A Guiné-Bissau vive um momento de expectativa após a realização do referendo constitucional ocorrido no último domingo, 30 de agosto. Em resposta ao cenário, o secretário-geral das Nações Unidas, António Guterres, manifestou a necessidade de um compromisso firme com a ordem democrática no país africano.
Por meio de seu porta-voz, Stéphane Dujarric, Guterres enfatizou a importância de assegurar que o processo de transição seja conduzido de maneira pacífica e inclusiva. O objetivo central é garantir o pleno restabelecimento da normalidade institucional dentro do cronograma previsto pelas autoridades locais.
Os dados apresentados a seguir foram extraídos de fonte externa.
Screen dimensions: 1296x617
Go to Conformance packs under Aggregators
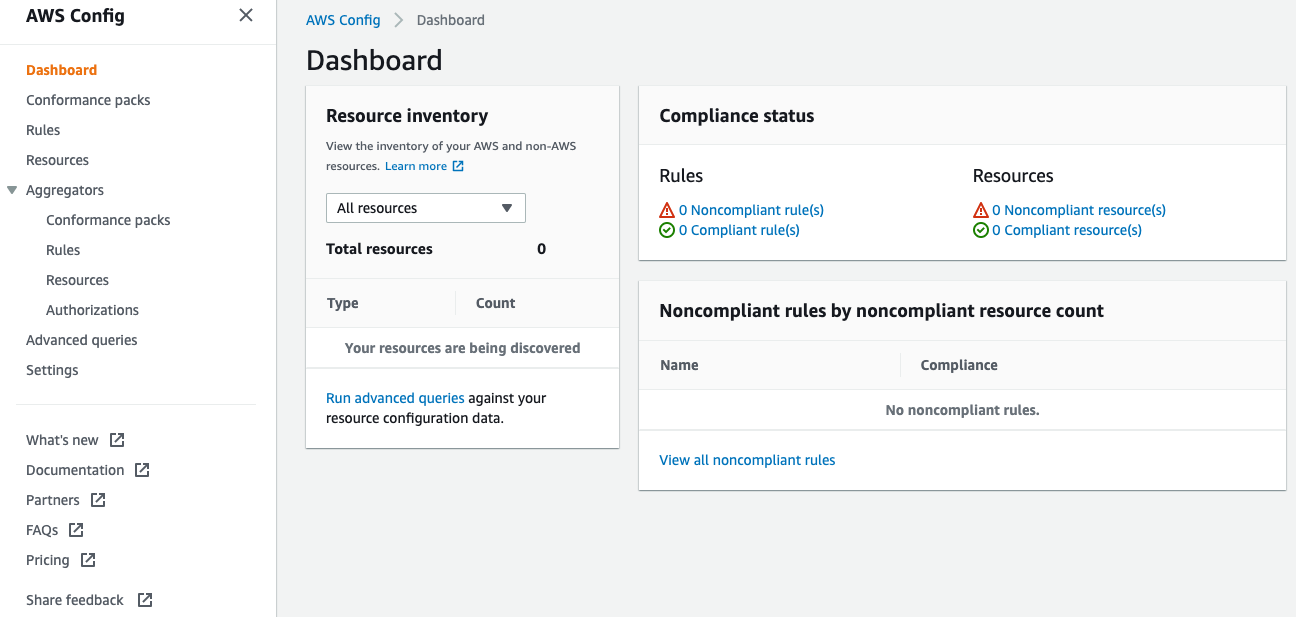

O chefe da ONU destacou a urgência de preservar o espaço cívico e político, garantindo que as liberdades fundamentais da população sejam respeitadas. Este ambiente é considerado essencial para a realização das eleições gerais, que estão agendadas para o próximo dia 6 de dezembro.
As mudanças propostas na nova Constituição preveem alterações significativas na estrutura do Estado, incluindo a redefinição dos poderes presidenciais e a redução do número de assentos no Parlamento, que passaria de 102 para 65 integrantes. O governo de transição defende que a reforma é vital para otimizar a gestão pública.
Para contornar eventuais impasses, a ONU manifestou apoio aos esforços diplomáticos realizados pela Comunidade Econômica dos Estados da África Ocidental (Cedeao) e pela União Africana. O apelo é para que todos os atores políticos busquem o consenso por meio de um diálogo construtivo.
Por fim, a organização reforçou que continuará atuando em conjunto com parceiros regionais por meio de seu representante especial para a África Ocidental e o Sahel. A meta é consolidar um caminho democrático capaz de superar as tensões e garantir a estabilidade necessária ao país.